Bradshaw responded by thanking attendees and described the protest as “one of the friendliest” he had ever experienced, before explaining he voted in favour of the airstrikes due to his belief that “Daesh are a real and present threat to this country.”
“We have been in action over Iraq for the last fourteen months,” he continued, “in 1300 missions and they (The RAF) have hit 330 Daesh targets without a single civilian casualty.”
Many of the students attending the event appeared to have little desire to debate the prospect of an EU referendum, with the majority of questions focusing on Syria and the ongoing refugee crisis. On the subject of the refugee crisis, Bradshaw stated his belief that the issues were “absolutely linked” before claiming he believed the situation had been exacerbated by failure to back military action in the past:
“I was one of only four Labour MP’s to defy the whip and not vote with Ed Miliband against military action in 2013 against Assad,” he said, “If you look at what’s happened in Syria as a result of inaction… what we have had in the last four years in Syria is the worst humanitarian crisis since the second world war and the worst refugee crisis since the second world war, and this is as a direct result of a deep failing to do anything to address the situation.”

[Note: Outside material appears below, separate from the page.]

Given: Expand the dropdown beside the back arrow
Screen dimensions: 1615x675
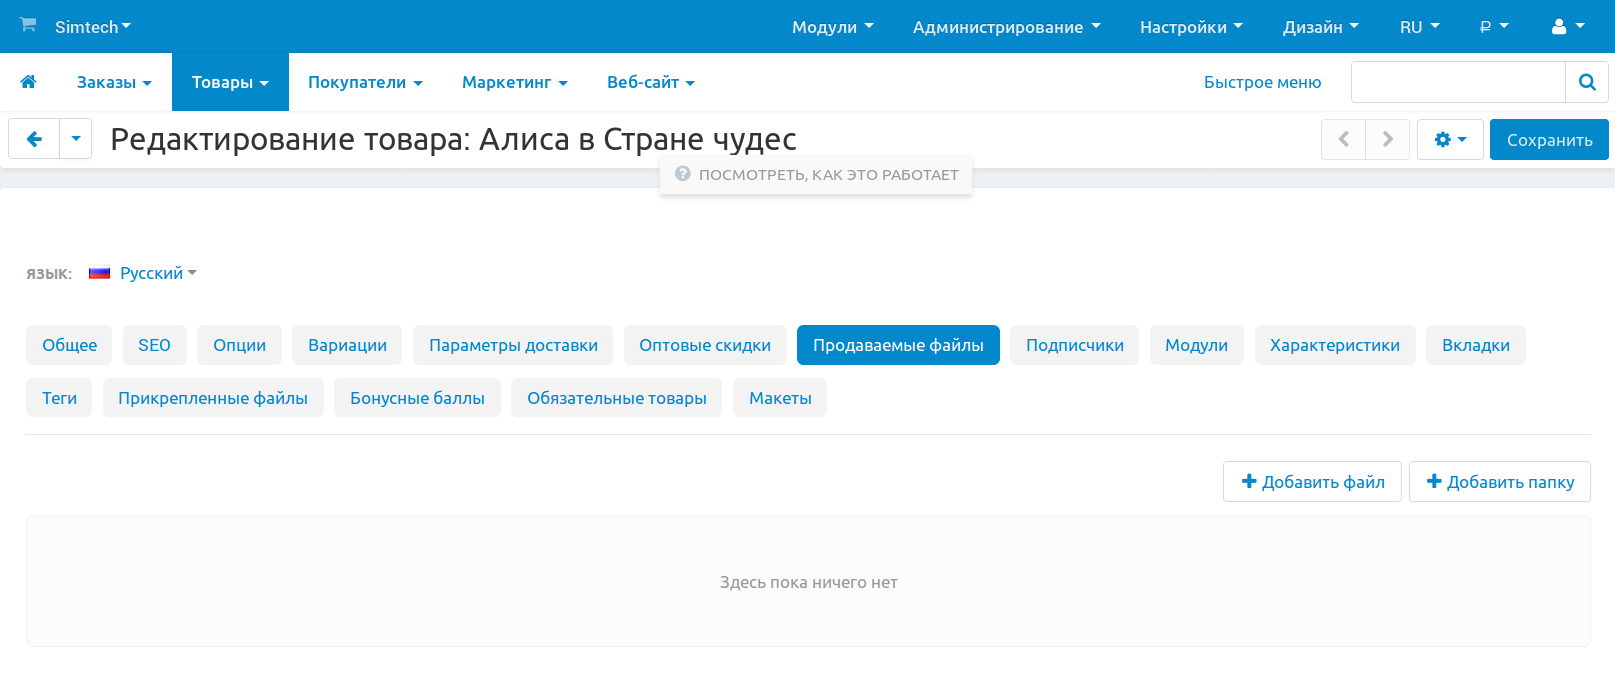Looking at the screenshot, I should 76,139.
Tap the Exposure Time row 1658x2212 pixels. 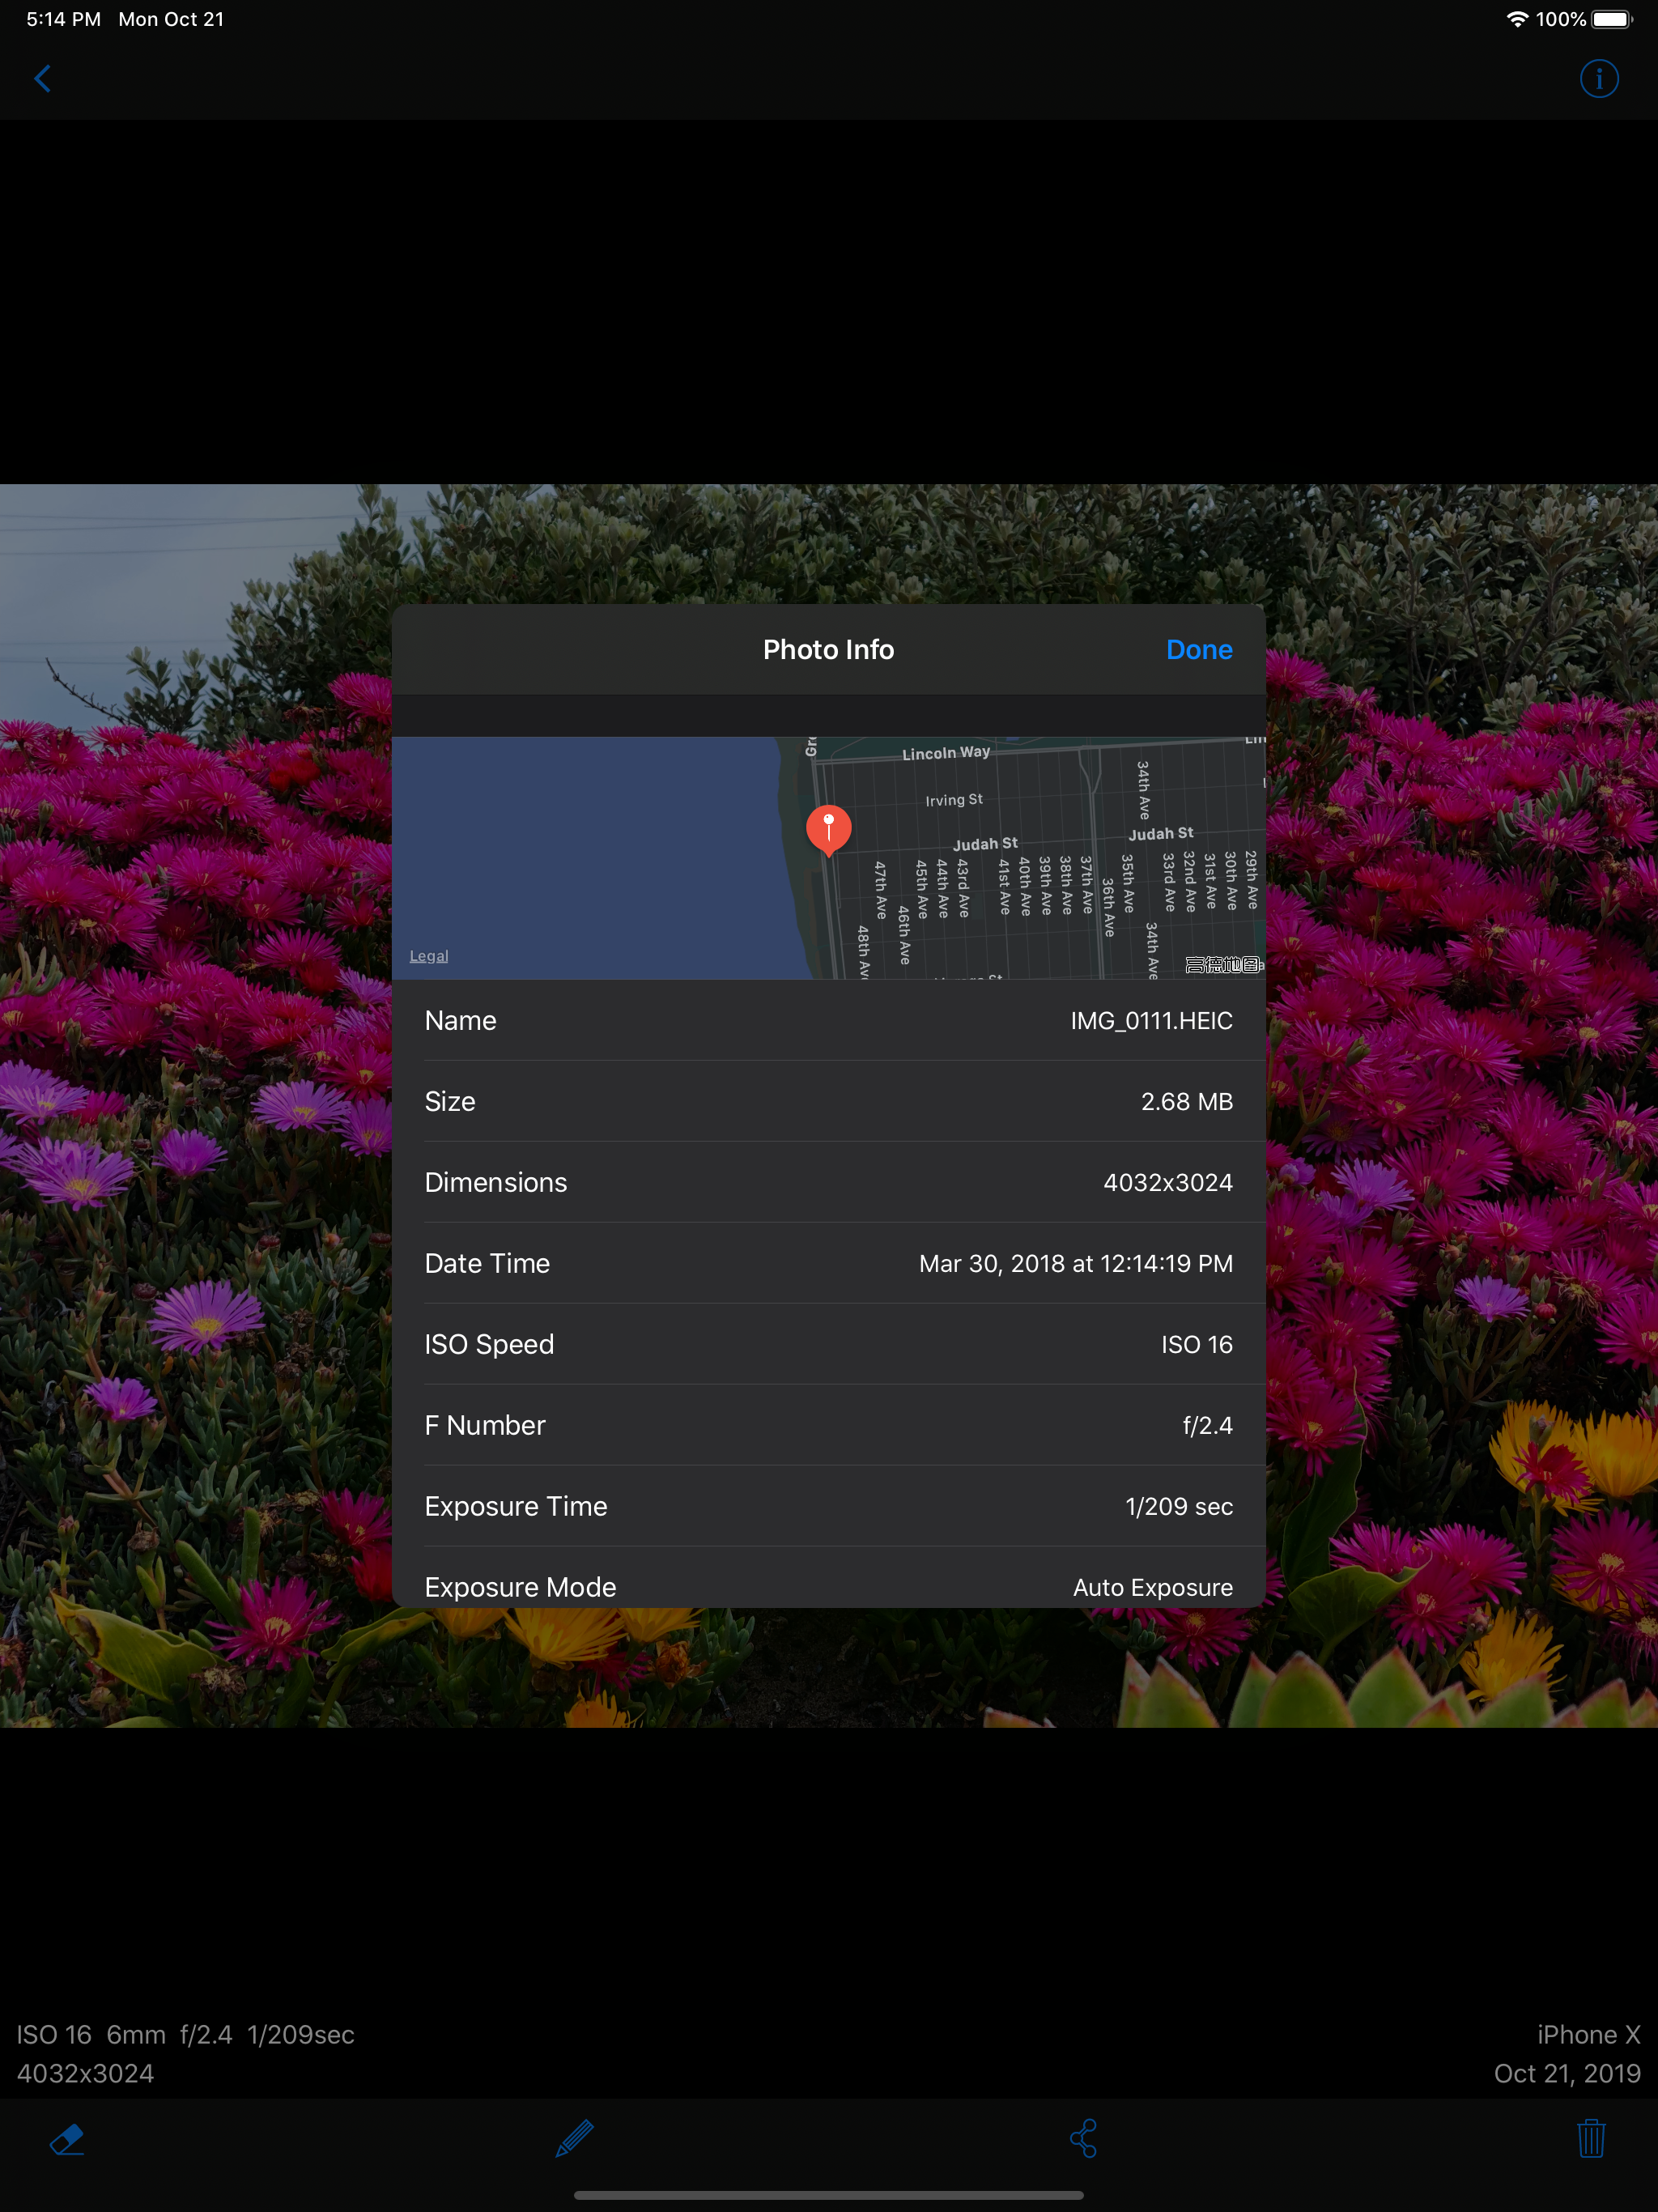(828, 1507)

“The aim of the 60 nation coalition against Daesh is to support the moderate forces who are still there. Any further delay in giving those moderate forces that support will lead to a situation where the Syrians have a choice between Daesh and Assad and I don’t think that’s a choice that anyone in this room would want to have to live with.”
The Exeter MP also confirmed he was in favour of other forms of intervention besides military action: “We can’t just be tackling Daesh militarily it has to be cutting off the funds that support them and also the ideology.”
In responses to concerns from a Muslim student about potential rises in Islamophobia as a result of the decision, Bradshaw was defiant: “There is absolutely no place in our country for Islamophobia… it’s absolutely deplorable and it has to be condemned,” he said.
Speaking about the protests, Natasa Christofidou, President of Exeter Socialists said: “Exeter socialist students are in solidarity with all lives that are going to be lost as a result of politicians’ decisions to bomb Syria. Despite not organising the protest as a society, individual members had a vital role in holding our local MP, Ben Bradhshaw accountable for his vote.
“As a general note, when condemning a violent ideology, it’s ridiculously contradictory to condemn an organisation for their violent actions, when the UK go ahead and use similar means.”
Laura-Jane Tiley, Guild President, said: “My thanks to Ben Bradshaw for spending time with the students of his constituency. Although we strayed away from the intended topic of the EU, this was a valuable opportunity for student to express their views on Syria and I hope it proved informative for all. If anyone has further questions, I encourage students to contact Ben directly.”
A silent sit-in against the UK Parliaments decision to bomb Syria is set to take place in the Forum on Monday 7 December.